◆ The problem:
Find all lines in the records that include the word "computer", and copy them out.

◆ Given data:
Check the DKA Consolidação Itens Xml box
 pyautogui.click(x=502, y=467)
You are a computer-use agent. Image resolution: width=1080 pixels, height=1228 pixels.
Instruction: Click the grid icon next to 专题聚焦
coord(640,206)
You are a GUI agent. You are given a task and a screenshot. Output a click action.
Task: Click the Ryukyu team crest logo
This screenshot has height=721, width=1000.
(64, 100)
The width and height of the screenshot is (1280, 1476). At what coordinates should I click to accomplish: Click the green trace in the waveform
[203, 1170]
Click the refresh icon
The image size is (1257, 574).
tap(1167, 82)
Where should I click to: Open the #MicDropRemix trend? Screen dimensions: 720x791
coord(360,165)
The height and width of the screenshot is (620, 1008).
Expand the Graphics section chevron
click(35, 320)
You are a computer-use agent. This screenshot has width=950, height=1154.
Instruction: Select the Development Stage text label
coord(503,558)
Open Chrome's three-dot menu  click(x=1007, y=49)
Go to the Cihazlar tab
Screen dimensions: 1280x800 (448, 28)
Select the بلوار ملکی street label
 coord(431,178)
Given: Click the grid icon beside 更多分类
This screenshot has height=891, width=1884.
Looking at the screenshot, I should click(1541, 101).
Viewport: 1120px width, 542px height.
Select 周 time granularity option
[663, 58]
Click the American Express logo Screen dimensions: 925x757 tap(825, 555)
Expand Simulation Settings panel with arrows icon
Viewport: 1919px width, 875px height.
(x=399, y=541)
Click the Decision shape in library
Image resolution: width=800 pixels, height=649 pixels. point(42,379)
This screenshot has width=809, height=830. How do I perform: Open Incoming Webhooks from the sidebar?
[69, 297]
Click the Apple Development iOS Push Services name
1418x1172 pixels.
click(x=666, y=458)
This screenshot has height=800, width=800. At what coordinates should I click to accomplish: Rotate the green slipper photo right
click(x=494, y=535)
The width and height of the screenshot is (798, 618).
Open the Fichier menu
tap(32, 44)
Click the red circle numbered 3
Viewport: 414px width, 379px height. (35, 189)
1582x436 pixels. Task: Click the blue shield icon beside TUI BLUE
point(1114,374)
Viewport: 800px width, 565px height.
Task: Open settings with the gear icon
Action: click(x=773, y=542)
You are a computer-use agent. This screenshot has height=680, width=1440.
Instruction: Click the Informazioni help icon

◆ Solution to this task:
You are a computer-use agent. Image resolution: width=1080 pixels, height=1228 pixels.
You are a computer-use agent. This screenshot has width=950, height=1154.
You are a computer-use agent. This screenshot has height=680, width=1440.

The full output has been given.